Mas sem querer cair na esparrela do que é ou não real e ficcional em Lísias, talvez seja mais produtivo pensar como o autor demonstra ter consciência de todo esse jogo e, em uma série de lances intencionais – embora não haja certeza sobre suas consequências – vai tensionando esses limites ao extremo com sua presença marcante dentro e fora da obra. Nesse sentido, arrisco dizer que há uma disposição de Lísias em atuar rastreando as apropriações e especulações críticas que são geradas a partir de sua literatura para assim tirar proveito da precipitação dos leitores quando caem na armadilha de que tudo está fundamentado na verdade.

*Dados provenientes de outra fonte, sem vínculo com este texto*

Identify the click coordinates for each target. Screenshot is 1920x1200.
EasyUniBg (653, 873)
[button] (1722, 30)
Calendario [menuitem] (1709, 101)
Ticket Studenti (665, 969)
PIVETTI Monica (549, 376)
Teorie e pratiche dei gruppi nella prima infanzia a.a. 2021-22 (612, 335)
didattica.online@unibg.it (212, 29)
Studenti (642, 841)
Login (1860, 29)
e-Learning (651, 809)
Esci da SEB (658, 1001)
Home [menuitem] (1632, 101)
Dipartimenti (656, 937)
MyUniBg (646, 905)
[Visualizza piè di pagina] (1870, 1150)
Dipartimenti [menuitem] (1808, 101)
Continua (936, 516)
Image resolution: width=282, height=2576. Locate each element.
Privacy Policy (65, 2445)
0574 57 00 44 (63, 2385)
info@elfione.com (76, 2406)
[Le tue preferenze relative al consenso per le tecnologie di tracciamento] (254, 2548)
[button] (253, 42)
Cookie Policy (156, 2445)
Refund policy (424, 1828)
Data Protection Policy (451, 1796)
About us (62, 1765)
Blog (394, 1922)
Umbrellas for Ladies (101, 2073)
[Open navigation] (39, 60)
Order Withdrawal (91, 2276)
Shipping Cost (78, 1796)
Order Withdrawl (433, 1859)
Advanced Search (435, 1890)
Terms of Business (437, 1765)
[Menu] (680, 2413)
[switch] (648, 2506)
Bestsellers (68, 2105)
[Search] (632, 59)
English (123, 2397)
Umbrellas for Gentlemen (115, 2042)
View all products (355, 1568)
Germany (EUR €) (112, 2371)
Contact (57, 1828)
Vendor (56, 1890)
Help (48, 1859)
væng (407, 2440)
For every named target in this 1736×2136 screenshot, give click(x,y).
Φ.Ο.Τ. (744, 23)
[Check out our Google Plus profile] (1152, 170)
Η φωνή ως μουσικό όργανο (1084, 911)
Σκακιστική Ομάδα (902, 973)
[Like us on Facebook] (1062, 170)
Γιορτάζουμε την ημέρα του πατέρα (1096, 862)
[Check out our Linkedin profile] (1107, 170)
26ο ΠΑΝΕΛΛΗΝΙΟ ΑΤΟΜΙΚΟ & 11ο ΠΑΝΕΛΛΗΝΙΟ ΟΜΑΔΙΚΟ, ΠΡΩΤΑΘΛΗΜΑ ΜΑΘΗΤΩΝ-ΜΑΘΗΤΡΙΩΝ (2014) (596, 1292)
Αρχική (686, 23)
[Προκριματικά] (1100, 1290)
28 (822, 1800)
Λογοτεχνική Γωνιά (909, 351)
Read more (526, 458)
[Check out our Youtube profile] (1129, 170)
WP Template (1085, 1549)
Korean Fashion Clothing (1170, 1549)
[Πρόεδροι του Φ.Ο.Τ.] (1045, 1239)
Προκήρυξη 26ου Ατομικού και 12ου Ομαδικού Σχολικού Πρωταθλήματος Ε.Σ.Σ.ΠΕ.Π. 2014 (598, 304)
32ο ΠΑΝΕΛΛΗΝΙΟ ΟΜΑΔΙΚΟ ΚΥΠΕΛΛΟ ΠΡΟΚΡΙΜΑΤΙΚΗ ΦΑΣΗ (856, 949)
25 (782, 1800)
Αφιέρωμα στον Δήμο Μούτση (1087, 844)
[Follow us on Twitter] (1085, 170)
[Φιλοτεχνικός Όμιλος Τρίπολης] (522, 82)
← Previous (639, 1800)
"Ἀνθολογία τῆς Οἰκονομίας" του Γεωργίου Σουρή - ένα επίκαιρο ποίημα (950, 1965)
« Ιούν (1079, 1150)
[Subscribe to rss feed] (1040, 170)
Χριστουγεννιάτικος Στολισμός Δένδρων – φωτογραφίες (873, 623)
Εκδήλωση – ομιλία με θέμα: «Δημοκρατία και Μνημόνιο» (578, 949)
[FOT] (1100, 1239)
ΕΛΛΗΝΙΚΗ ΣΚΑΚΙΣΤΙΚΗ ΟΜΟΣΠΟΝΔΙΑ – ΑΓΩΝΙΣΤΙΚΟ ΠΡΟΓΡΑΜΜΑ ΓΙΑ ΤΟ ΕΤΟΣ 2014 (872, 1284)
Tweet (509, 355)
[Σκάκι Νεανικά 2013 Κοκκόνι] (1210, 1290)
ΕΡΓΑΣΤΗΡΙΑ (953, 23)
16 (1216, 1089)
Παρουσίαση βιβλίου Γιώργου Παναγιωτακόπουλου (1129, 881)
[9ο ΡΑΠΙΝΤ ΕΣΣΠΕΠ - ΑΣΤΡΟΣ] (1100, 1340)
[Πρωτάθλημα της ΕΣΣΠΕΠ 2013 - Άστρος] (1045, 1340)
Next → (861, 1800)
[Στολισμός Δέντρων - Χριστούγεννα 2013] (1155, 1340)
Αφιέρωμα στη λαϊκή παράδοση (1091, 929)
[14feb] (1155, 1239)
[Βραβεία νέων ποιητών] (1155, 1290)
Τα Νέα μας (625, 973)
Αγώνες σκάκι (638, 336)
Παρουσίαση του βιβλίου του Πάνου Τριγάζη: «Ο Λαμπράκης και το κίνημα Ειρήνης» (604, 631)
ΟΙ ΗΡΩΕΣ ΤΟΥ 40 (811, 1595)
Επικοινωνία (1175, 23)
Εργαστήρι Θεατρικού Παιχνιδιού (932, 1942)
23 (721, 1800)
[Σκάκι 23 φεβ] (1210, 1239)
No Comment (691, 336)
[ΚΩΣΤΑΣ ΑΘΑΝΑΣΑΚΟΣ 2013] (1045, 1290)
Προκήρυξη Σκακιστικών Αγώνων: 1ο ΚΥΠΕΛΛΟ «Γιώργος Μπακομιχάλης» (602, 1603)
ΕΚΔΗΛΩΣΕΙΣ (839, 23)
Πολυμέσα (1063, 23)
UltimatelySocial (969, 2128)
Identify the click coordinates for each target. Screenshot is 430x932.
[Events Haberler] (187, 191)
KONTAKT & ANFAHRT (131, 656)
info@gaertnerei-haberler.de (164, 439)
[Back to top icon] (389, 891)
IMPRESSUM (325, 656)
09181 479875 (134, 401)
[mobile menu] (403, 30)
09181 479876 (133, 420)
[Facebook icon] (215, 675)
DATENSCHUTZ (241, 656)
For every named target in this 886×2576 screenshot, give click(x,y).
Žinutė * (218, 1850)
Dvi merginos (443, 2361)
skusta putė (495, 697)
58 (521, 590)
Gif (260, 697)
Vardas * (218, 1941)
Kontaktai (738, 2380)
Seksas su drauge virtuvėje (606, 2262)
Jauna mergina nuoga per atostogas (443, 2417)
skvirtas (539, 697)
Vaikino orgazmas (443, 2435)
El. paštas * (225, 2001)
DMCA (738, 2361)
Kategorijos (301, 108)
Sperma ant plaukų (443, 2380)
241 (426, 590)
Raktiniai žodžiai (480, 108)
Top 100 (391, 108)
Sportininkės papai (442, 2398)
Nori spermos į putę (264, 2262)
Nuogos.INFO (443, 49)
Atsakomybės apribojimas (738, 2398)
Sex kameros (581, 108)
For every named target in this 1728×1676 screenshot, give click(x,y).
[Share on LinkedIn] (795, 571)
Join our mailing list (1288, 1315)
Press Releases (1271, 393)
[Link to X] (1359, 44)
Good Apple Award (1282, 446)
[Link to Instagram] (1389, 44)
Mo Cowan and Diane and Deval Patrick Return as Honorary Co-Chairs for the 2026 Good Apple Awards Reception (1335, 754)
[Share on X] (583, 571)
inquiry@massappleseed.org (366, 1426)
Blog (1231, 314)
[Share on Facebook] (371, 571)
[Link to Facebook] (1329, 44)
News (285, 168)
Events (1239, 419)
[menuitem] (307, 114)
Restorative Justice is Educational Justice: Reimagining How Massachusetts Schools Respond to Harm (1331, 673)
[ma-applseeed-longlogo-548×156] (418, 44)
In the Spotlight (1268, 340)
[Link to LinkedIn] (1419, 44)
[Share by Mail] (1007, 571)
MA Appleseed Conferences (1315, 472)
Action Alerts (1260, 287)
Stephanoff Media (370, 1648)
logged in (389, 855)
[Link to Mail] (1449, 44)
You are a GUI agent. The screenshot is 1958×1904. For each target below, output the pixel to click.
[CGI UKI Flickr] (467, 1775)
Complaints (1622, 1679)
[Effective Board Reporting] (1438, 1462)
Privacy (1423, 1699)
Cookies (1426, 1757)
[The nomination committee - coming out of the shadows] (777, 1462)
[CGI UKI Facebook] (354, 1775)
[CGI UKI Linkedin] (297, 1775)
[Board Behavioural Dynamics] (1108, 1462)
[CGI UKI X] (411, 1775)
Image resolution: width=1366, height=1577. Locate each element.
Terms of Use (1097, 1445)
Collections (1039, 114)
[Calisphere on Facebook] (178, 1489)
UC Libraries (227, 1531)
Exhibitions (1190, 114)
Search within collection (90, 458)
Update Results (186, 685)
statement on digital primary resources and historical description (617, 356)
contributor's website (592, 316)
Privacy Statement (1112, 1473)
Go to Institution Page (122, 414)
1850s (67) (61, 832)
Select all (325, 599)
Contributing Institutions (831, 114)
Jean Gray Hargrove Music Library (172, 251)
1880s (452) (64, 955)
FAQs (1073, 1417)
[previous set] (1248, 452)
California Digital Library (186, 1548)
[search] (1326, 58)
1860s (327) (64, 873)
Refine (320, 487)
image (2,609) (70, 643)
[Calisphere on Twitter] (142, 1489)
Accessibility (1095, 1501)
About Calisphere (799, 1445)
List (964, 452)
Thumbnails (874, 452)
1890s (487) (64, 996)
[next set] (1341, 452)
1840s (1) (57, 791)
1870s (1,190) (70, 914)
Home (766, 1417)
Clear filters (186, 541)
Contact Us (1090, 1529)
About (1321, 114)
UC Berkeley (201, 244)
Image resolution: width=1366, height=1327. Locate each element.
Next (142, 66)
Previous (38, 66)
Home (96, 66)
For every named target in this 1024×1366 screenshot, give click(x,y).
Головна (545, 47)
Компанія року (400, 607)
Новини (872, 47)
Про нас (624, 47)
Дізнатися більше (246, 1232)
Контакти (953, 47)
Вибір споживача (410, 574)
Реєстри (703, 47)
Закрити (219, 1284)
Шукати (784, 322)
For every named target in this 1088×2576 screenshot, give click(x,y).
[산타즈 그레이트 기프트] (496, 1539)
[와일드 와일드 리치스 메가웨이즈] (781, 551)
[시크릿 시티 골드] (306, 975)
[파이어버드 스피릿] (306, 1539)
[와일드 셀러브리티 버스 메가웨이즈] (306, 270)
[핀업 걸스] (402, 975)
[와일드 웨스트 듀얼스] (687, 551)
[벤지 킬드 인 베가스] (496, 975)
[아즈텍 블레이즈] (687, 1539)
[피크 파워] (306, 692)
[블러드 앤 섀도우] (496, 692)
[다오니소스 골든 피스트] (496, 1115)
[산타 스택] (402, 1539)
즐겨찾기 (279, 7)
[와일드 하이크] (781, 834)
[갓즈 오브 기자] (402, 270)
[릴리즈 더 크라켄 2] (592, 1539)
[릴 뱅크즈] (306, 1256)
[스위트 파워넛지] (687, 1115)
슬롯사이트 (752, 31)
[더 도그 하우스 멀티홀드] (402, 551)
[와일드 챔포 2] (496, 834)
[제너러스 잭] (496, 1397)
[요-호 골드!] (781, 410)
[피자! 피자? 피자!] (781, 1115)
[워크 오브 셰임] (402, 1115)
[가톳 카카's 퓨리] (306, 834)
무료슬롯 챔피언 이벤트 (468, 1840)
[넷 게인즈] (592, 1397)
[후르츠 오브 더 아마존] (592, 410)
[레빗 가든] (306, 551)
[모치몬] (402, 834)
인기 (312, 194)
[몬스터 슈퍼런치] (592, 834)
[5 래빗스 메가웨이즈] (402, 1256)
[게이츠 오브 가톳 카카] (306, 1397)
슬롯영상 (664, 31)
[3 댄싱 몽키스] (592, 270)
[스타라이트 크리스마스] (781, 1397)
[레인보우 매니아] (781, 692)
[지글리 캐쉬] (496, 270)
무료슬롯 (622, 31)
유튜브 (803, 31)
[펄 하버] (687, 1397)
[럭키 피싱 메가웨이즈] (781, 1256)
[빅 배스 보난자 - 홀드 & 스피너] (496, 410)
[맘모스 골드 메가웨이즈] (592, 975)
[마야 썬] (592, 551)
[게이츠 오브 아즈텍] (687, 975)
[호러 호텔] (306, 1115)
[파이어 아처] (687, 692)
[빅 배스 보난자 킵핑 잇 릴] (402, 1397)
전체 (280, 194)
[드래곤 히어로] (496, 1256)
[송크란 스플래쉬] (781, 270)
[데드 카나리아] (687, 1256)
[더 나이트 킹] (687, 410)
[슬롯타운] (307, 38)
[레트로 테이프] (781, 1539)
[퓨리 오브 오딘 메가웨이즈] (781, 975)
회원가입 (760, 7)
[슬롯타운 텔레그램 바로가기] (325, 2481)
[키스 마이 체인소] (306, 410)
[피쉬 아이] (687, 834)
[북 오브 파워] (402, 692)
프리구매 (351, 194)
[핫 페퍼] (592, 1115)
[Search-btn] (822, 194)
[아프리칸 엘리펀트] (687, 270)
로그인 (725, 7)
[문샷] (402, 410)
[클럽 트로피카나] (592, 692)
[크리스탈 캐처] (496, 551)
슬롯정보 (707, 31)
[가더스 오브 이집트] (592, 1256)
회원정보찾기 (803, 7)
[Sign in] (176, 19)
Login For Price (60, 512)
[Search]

Em outras palavras, a presença – que, a princípio, arrastaria o pressuposto da credibilidade e do esclarecimento – é uma peça a mais que infla e embaralha as possibilidades de interpretação. Lísias, então, vai flertando com tais equívocos da recepção e antecipando outros lances, os quais, ao que parece, são usados em prol de suas futuras estratégias narrativas e das formas como vem inscrevendo uma assinatura no campo literário.